Using the material below, return exactly the lines between the one holding "云查 (374, 149)" and the one holding "审计局 (1195, 268)", inclusive, and no others.

╔══

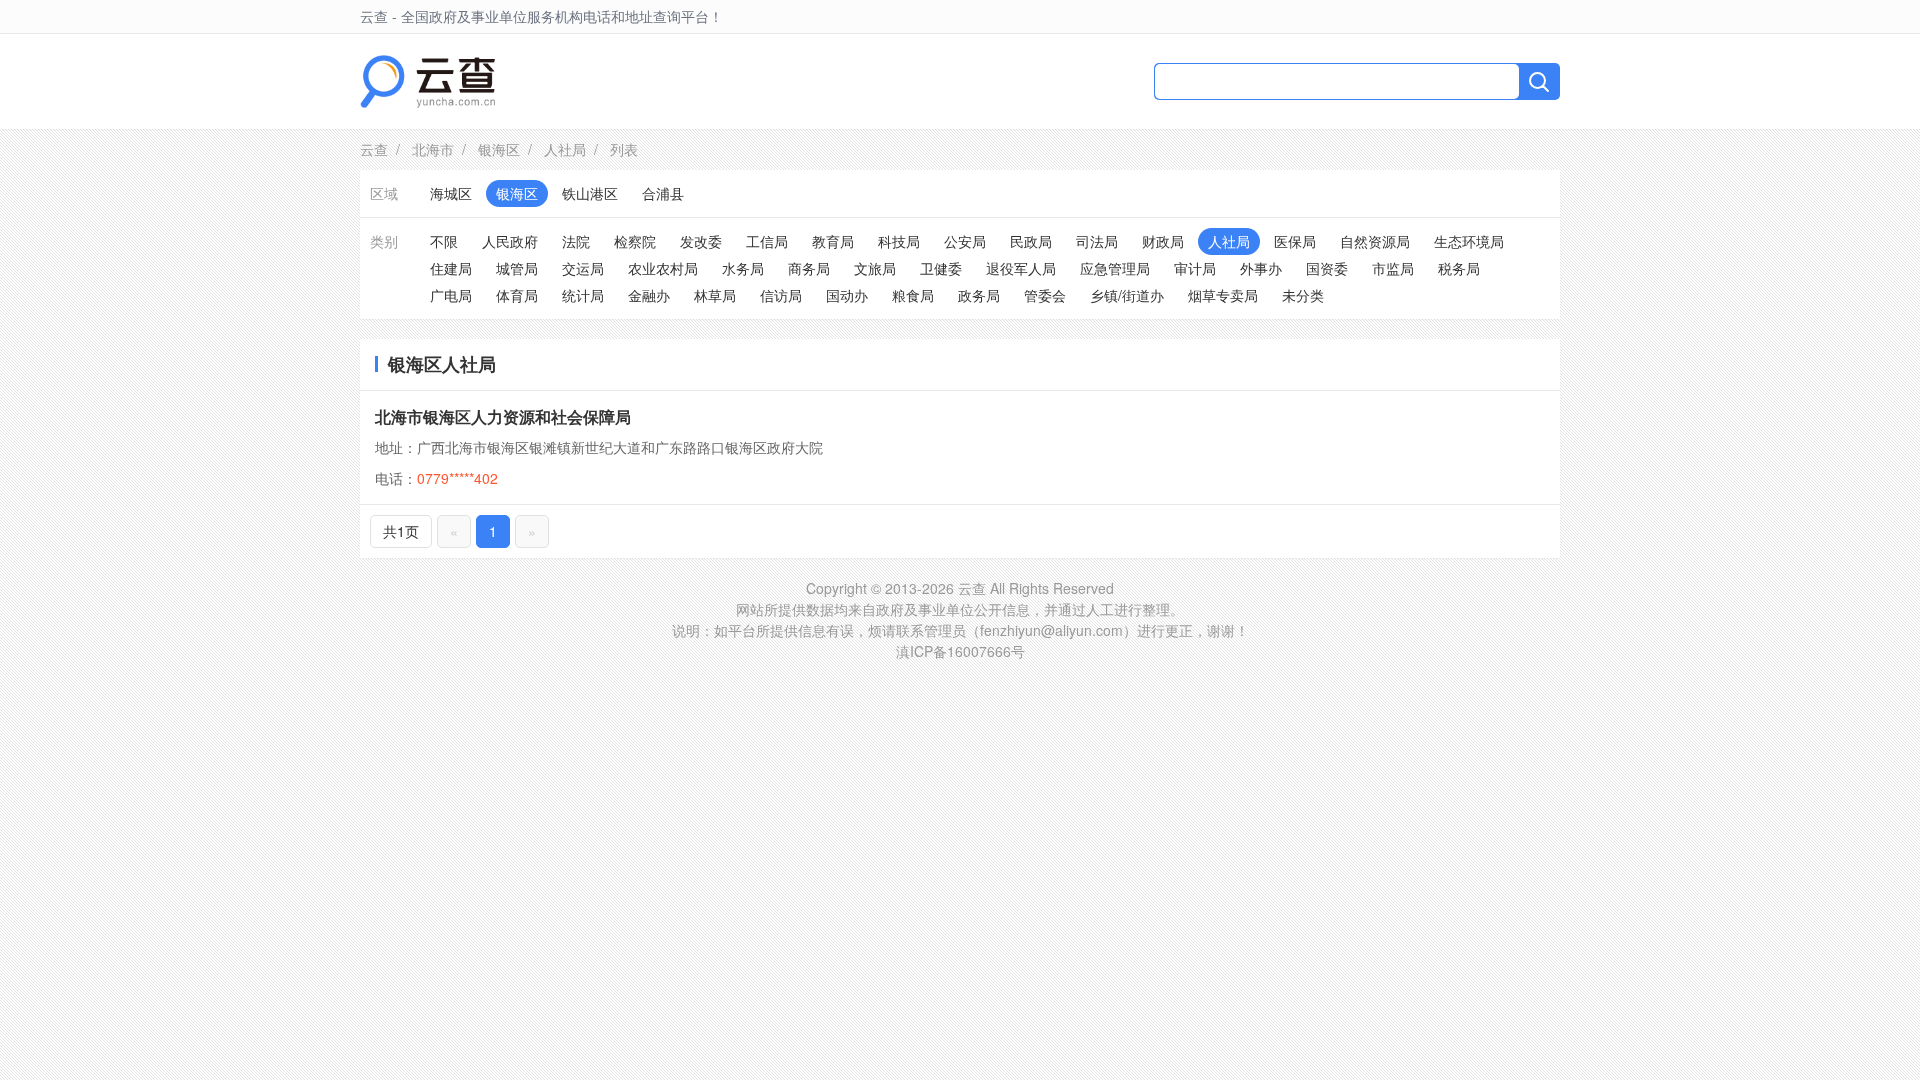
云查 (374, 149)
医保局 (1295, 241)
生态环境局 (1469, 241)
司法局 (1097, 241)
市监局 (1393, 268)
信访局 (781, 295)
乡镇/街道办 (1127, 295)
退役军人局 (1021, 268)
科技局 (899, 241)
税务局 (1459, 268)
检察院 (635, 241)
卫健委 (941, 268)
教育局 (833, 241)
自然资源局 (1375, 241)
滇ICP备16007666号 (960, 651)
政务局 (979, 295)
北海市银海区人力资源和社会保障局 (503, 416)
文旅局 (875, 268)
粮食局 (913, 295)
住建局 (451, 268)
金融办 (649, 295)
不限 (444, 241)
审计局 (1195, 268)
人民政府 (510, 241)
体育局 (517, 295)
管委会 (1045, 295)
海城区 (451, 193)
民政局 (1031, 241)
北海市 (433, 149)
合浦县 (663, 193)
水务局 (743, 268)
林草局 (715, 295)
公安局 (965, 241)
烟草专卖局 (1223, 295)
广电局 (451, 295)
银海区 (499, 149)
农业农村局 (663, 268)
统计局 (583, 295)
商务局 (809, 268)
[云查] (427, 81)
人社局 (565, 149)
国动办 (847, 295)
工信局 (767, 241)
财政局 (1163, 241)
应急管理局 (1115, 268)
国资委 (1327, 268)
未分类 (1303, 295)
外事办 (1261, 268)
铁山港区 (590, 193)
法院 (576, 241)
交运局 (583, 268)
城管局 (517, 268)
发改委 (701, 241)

╚══
╔══

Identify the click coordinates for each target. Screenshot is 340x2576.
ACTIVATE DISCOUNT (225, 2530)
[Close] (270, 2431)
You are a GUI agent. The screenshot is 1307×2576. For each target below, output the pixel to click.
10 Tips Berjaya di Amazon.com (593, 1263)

╚══

» **Task output**
云查 (374, 149)
医保局 (1295, 241)
生态环境局 (1469, 241)
司法局 (1097, 241)
市监局 (1393, 268)
信访局 (781, 295)
乡镇/街道办 (1127, 295)
退役军人局 (1021, 268)
科技局 (899, 241)
税务局 (1459, 268)
检察院 (635, 241)
卫健委 (941, 268)
教育局 (833, 241)
自然资源局 (1375, 241)
滇ICP备16007666号 (960, 651)
政务局 (979, 295)
北海市银海区人力资源和社会保障局 (503, 416)
文旅局 (875, 268)
粮食局 (913, 295)
住建局 (451, 268)
金融办 (649, 295)
不限 (444, 241)
审计局 (1195, 268)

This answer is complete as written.